The intelligent application of data and machine intelligence is changing the global economy before our eyes.
Big data’s prologue was etched in high-performance silicon and transported over blazingly fast networks. Indeed, today’s entrepreneurs sit on the shoulders of giant breakthroughs in semiconductor, networking, and storage technology. Looking forward, rapidly decreasing prices and powerful new infrastructure make it is possible to ingest, store, and analyze data at phenomenal rates. These infrastructure improvements underlie similarly significant advances in the realm of machine learning, both in its operation at scale as well as the rebirth of deep learning.
We believe the iconic companies to define the emerging Data Revolution will take shape along the following lines.
- Machine Intelligence
- Rethinking the Enterprise
- Industry-focused Applications
The next decade will usher a broad transition from data as storage cost to data as strategic asset.
As such, enterprises will increasingly lean on machine learning to make business sense of their data. Luckily, academia and industry are both bursting at the seam with novel approaches to statistical learning: everything from new tensor methods and advances in NLP to a Cambrian explosion of techniques around deep learning. Whether these advances find their application in the rapid analysis of healthcare image data or serve as the backbone for intelligent bots in the enterprise, their arrival is a leading indicator of more to come.
Rethinking the Enterprise
Over the past two decades, enterprise software followed a well-worn pattern.

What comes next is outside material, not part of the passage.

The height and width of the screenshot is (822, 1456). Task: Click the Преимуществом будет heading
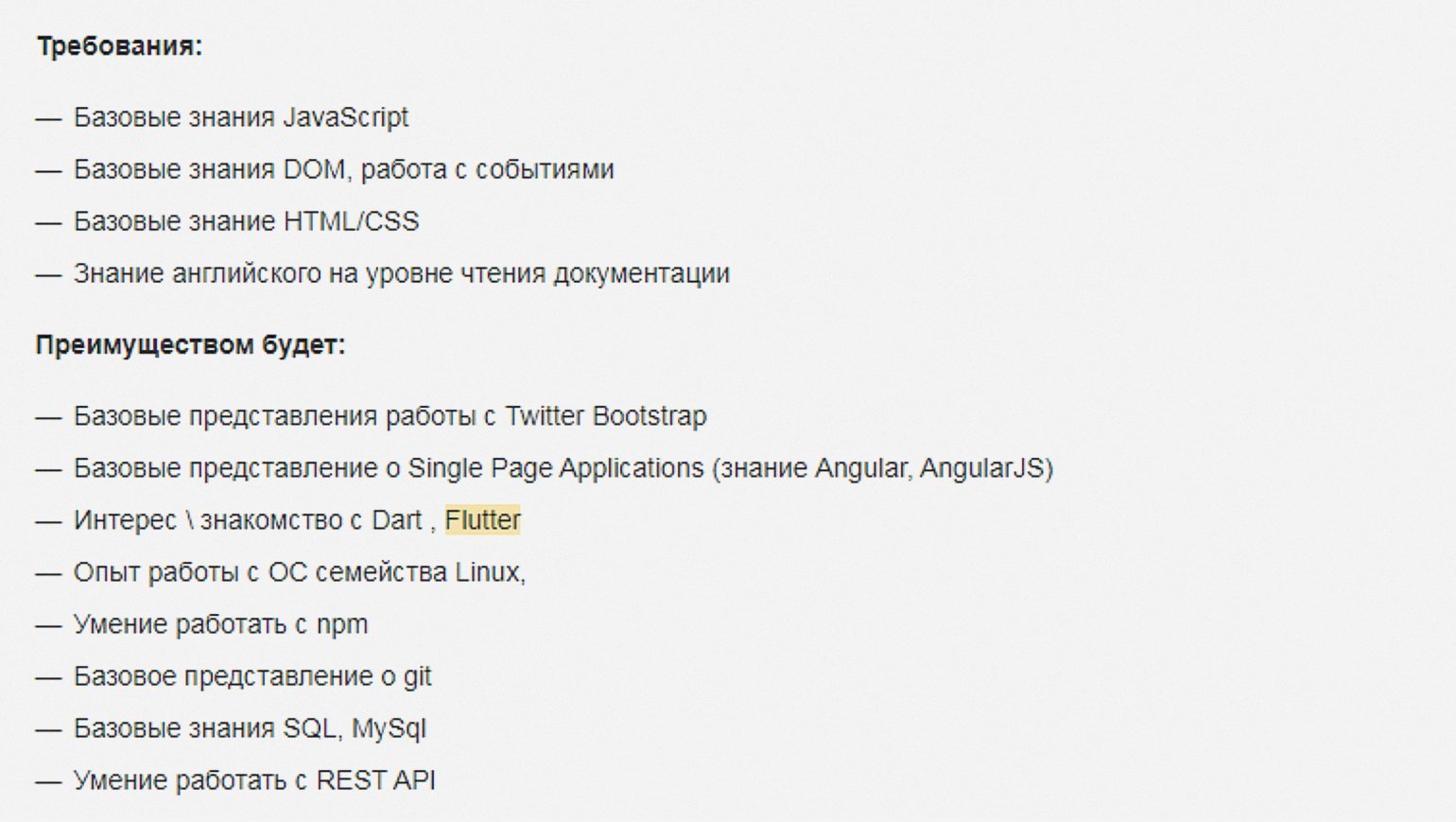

IT buyers translated corporate requirements into business logic with state maintained in a proprietary datastore. This workflow/datastore composite served business well in its time. These days, however, workflow has become table stakes in a broader transition to intelligent enterprise applications. From sales software that predicts customers from lead lists to HR applications that score staff in danger of leaving, every business function and role will demand software that automates through a combination of prediction and context. This categorical turnover from workflow to intelligence offers entrepreneurs a rare opening as enterprises rethink their entire software stack.
The machinery of global commerce turns on long-standing industries that touch every corner of the economy.
Categories like healthcare, transportation & logistics, and construction, to name just a few, are slowly waking up to the transformative potential of new data and machine-learning products. For example, drone image data run through neural networks can automate construction equipment, cheap chemical sensors can improve crop yields, and a location-aware mobile application can elastically price auto insurance by the mile.
Founding teams pairing deep domain expertise with technological excellence will be well equipped to properly define and address highly specific but looming challenges in the industries that in aggregate constitute the roughly $75 trillion dollars of global GDP.
Whether they tackle a specific product-market or focus instead on building the next generation of horizontal analytical tools, we look for entrepreneurs with a shared vision to redefine the way enterprises harness the power of data.